Le encicliche e le esortazioni

Delle tre encicliche di Benedetto XVI, la prima, Deus caritas est (2006), è stato forse il più personale. Secondo la biografia di Seewald, la seconda parte era già più o meno pronta al momento della sua elezione: la carità nella Chiesa, in relazione all'assistenza e alle opere di carità, in modo da chiarire che la Chiesa non è una semplice ONG, e che vive della carità di Cristo. È stata aggiunta una magnifica prima parte su cosa sia l'amore e cosa sia l'amore cristiano. Leggendolo, si nota lo stile di Ratzinger, soprattutto all'inizio. Spe salvi (2007) ha ripreso anche una preoccupazione personale di Benedetto XVI: la speranza, come sguardo cristiano al futuro, alla salvezza di Dio. E con l'oscuramento della speranza, i moderni tentativi di sostituzione politica ed economica. E i luoghi in cui può essere recuperata: la preghiera, l'azione e la sofferenza cristiana, l'attesa di un giudizio definitivo. Alcuni momenti ricordano il suo manuale di escatologia. 
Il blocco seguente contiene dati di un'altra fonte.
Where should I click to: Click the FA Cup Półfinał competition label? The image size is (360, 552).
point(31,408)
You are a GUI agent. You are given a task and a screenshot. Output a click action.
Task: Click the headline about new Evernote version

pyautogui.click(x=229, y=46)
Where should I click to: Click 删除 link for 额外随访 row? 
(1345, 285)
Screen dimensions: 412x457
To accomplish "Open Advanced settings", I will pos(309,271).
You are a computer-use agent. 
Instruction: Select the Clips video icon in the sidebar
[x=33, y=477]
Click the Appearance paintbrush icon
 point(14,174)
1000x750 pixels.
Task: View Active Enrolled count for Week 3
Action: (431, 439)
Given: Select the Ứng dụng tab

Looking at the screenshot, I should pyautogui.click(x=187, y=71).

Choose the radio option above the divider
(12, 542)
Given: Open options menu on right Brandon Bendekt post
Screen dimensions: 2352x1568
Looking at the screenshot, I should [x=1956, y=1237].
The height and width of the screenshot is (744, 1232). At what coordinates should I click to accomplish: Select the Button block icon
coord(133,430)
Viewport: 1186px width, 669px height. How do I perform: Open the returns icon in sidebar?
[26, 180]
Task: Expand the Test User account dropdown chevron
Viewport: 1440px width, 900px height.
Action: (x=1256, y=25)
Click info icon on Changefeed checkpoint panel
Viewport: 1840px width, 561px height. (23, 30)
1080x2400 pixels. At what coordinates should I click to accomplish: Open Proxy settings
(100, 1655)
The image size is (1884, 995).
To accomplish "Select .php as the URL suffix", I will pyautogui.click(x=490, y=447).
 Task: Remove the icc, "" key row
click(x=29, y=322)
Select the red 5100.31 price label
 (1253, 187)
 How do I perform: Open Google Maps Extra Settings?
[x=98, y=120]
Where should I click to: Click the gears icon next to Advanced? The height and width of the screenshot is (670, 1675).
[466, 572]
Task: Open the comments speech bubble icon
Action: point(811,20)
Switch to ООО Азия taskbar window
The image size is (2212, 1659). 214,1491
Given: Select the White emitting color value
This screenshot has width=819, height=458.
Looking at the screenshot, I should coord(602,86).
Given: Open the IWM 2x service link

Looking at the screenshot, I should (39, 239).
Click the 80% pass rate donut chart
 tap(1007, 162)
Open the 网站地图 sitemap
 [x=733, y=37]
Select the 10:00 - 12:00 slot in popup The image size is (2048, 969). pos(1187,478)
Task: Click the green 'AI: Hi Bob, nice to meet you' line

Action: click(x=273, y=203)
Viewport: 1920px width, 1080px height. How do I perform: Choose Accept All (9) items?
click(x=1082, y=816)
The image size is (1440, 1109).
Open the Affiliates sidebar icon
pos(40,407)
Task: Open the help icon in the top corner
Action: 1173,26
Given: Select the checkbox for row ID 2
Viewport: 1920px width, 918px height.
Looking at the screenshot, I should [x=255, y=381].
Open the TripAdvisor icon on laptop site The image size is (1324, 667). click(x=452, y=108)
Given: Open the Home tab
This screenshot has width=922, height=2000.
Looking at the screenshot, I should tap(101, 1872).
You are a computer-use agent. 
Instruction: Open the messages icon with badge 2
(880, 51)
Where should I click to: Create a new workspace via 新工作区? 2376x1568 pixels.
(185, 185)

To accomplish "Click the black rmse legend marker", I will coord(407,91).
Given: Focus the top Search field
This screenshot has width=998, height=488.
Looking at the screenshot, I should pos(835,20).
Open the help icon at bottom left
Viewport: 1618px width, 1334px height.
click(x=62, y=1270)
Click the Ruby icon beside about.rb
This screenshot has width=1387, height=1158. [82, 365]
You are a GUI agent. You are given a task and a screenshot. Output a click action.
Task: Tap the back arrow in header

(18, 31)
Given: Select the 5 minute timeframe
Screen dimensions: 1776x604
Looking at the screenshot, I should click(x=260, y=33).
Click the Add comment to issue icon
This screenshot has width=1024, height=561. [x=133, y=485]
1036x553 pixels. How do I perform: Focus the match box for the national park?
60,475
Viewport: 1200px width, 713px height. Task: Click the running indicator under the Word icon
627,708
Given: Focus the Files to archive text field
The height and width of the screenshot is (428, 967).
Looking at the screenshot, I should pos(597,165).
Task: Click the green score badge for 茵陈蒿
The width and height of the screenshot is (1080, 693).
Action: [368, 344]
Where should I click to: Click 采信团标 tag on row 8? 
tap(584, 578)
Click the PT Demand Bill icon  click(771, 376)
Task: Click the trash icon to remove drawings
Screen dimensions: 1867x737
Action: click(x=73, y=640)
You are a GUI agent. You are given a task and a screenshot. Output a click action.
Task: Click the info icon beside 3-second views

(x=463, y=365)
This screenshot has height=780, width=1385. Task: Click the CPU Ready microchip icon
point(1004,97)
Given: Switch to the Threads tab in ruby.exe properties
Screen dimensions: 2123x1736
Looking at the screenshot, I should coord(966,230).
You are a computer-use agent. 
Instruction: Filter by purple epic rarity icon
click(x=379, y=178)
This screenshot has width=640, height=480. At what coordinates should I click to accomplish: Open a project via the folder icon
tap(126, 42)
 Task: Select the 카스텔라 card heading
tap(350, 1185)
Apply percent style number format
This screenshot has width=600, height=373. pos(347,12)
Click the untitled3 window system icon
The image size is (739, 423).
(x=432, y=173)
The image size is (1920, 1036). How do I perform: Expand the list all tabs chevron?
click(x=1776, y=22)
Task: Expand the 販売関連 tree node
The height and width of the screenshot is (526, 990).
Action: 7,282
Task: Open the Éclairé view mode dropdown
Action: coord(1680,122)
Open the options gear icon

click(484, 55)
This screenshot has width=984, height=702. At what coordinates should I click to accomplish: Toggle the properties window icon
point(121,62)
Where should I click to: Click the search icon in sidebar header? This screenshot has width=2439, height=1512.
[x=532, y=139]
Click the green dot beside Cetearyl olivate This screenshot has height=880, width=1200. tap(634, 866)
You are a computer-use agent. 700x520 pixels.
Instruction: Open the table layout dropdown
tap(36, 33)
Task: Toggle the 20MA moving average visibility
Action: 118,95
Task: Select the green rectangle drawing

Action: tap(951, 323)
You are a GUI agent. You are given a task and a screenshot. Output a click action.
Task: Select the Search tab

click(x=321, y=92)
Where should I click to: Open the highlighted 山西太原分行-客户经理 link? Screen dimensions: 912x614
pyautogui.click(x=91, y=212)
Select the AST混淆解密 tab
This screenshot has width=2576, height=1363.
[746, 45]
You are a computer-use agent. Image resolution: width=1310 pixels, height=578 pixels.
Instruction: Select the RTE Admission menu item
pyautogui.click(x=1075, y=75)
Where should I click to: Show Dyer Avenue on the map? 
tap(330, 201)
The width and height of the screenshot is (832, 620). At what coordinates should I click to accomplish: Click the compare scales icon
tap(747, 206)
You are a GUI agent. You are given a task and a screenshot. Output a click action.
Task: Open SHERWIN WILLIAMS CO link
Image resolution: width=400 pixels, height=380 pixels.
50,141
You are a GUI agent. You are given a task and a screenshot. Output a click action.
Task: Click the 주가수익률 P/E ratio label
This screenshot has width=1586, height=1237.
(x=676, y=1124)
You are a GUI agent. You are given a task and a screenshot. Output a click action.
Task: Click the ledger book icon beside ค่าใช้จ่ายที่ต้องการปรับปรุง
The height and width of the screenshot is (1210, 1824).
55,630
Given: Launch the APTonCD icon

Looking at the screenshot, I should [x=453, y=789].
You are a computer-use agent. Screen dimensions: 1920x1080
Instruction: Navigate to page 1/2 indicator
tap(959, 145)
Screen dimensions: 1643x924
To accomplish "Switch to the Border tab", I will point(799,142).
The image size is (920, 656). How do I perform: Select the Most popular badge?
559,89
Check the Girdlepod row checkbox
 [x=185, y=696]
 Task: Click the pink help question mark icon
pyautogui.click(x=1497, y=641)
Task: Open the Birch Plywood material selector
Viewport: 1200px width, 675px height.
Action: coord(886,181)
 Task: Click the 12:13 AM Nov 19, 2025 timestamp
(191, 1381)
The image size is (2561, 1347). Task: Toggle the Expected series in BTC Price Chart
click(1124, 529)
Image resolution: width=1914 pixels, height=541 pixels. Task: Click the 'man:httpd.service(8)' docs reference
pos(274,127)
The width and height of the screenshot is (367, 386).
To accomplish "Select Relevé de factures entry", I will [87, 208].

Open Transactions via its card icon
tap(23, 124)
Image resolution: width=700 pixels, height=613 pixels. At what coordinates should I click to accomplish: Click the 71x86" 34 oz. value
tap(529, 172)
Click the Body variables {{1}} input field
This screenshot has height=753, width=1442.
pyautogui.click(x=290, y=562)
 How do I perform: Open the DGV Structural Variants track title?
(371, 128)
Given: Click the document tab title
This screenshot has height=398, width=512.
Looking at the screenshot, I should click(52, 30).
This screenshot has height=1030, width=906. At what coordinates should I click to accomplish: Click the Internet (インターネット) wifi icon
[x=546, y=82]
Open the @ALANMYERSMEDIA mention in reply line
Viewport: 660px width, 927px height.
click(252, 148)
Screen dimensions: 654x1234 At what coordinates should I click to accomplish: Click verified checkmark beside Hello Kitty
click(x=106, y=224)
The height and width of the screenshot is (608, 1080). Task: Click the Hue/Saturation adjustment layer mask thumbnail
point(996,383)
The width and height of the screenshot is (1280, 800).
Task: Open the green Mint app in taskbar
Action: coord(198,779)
Caritas in veritate (2009) è stato scritto nella prospettiva di Paolo VI Populorum Progressio (1967), ed è uscito nel bel mezzo di una crisi economica mondiale (2008). Ha cercato di riprendere la tradizione delle grandi encicliche sociali e di proporre suggerimenti per affrontare i problemi della povertà in tante nazioni. L'implosione del mondo comunista aveva fatto scomparire false risposte e orizzonti, ma ora era necessario agire positivamente, ripensando le condizioni per un reale sviluppo. È una carità efficace e, per i cristiani, ispirata da Cristo e con il suo aiuto. 

C'era anche l'abbozzo dell'enciclica sulla fede, dopo la carità e la speranza (Lumen fidei), con il suo tema centrale "Abbiamo creduto nell'amore", così tipico di Ratzinger, che è stato colto nel cambio di pontificato (2013) ed è passato in gran parte inosservato.

Le due esortazioni apostoliche corrispondevano a due sinodi. Il primo, convocato da Giovanni Paolo II ma presieduto da Benedetto XVI (2005), ha dato origine a Sacramentum caritatis (2007). Come abbiamo visto, sembrava provvidenziale concentrarsi sull'Eucaristia per ravvivare la vita della Chiesa. Il tema del secondo sinodo (2008) rifletteva un certo cambiamento rispetto alla preferenza del Papa per una tradizione pastorale: la lettura cristiana della Bibbia, che ha dato origine a Verbum Domini (2010). Rifletteva la sua preoccupazione di diffondere un approccio credente alla Bibbia; era per questo che trovava il tempo di scrivere Gesù di Nazareth.

Conferenze e omelie

Di questa immensa massa di materiale, i due viaggi in Germania (2006 e 2011) si sono distinti come i più personali. E non sono da meno. È chiaro che l'omelia nella cattedrale di Ratisbona e il discorso all'università - la sua università (2006) - erano di Papa Benedetto, anche per il clamore suscitato da una citazione aneddotica sulla violenza musulmana. Alla fine, il clamore è stato felicemente superato. Ma il tema principale era proprio il suo: il rapporto tra scienza e fede e il ruolo pubblico della fede. 

Nel secondo viaggio in Germania (2011), oltre all'incontro informale con i giornalisti e a quello commovente con i seminaristi a Friburgo, c'è stato il suo memorabile intervento al Parlamento tedesco che ha ricordato i fondamenti morali dello Stato democratico e l'amara esperienza di come un gruppo senza scrupoli (i nazisti) abbia potuto prendere il potere. 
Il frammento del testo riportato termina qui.